Learning English and Mandarin as a child, Keith Chen came to understand a fundamental difference: English forced him to use future tenses (“I will eat tomorrow”), while Mandarin let him opt out (“I eat tomorrow”). Now a behavioral economist at Yale, Chen’s research reveals that a language’s future orientation has dramatic economic effects. He found that speakers of languages like Mandarin take more future-oriented actions: they’re more likely to save and accumulate wealth, less likely to smoke and suffer from obesity, and better at telling jokes.
Makeshift: How do languages tackle future events differently?
KC: In many languages, there’s no grammatical distinction between the future and the present. These are called weak-FTR (future time reference) languages. Other languages have very rich distinctions, or strong FTR. For example, in many African languages, there’s a way you talk about something that’s happening right now, something that’s not happening right now but will happen immediately, and that’s not going to happen immediately but before dawn tomorrow morning. Some languages have up to seven different levels. It forces people to speak and think differently about the future.
Why would weak-FTR languages promote future-oriented actions?
Psychologically, it’s similar to why jokes are always told in the present tense: it makes the past feel more immediate. A joke is told like, “A man walks into a bar and says to the bartender,” never, “A man walked into a bar.” Humor depends on surprise and immediacy; it doesn’t work when told in the past tense. In the same way, languages that force speakers to talk about the future as if it were the present can lead them to act as if the future were closer, which can have positive effects on choices like how much to save. I found that weak-FTR speakers were 31 percent more likely to have saved in a year and accumulated 39 percent more wealth by retirement.
So many other factors affect our decisions. How did you account for them?

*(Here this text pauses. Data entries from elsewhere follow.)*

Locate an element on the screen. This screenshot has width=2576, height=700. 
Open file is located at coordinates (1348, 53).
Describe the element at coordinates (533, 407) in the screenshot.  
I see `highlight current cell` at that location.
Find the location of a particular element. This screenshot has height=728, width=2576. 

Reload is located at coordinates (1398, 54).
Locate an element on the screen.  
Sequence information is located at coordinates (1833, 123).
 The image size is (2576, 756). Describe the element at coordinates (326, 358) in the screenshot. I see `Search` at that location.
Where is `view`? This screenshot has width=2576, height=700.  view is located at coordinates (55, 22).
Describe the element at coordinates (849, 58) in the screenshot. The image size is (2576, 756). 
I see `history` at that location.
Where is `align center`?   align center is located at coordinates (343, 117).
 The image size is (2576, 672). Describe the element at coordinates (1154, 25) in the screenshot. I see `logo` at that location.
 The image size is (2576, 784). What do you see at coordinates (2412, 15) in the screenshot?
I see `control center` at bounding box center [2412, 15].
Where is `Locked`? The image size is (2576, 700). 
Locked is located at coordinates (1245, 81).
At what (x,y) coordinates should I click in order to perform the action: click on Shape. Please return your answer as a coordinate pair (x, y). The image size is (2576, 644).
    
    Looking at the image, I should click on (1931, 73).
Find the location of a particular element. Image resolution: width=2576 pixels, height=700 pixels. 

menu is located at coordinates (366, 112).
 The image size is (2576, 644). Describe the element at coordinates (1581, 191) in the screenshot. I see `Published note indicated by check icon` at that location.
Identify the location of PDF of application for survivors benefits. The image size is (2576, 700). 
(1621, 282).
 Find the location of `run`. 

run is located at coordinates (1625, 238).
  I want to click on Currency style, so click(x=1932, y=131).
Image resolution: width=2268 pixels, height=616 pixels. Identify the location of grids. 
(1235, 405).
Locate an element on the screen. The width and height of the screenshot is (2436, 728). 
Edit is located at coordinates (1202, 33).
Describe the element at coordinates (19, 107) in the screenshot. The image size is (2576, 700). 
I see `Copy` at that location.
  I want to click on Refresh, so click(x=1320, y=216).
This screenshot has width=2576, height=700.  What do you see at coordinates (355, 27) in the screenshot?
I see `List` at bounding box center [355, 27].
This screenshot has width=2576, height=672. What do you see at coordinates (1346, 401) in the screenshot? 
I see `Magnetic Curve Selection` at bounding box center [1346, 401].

The problem is comparing across countries; a lot of things are different. There are nine countries with a lot of richness in their future-time structure between languages within the country: Belgium, Burkina Faso, Ethiopia, Estonia, the Democratic Republic of Congo, Nigeria, Malaysia, Singapore, and Switzerland. I obtained rich family-level data for each and matched pairs of families that are identical on a bunch of dimensions: marital structure, income, educational achievement, and age for the head of household. When you have people attending the same church, in the same country, and going to the same schools, the research comes close to netting out effects of culture.
What inspired your research?
Lera Boroditsky did amazing work on how different languages affect color perception. She found that different languages chop up the color spectrum into different chunks. Where does red stop and orange begin? You see the natural metaphor here. Color is a continuous thing that language cuts into different pieces. The same is true of time.
What should people take away?
I do this work to help researchers get a better grasp on what drives people’s decisions. I hope the research gets to a point where one can start designing tools to aid decision making. The ultimate goal is to increase people’s understanding of the subtle things that drive their own decisions and help make them better stewards of their own future.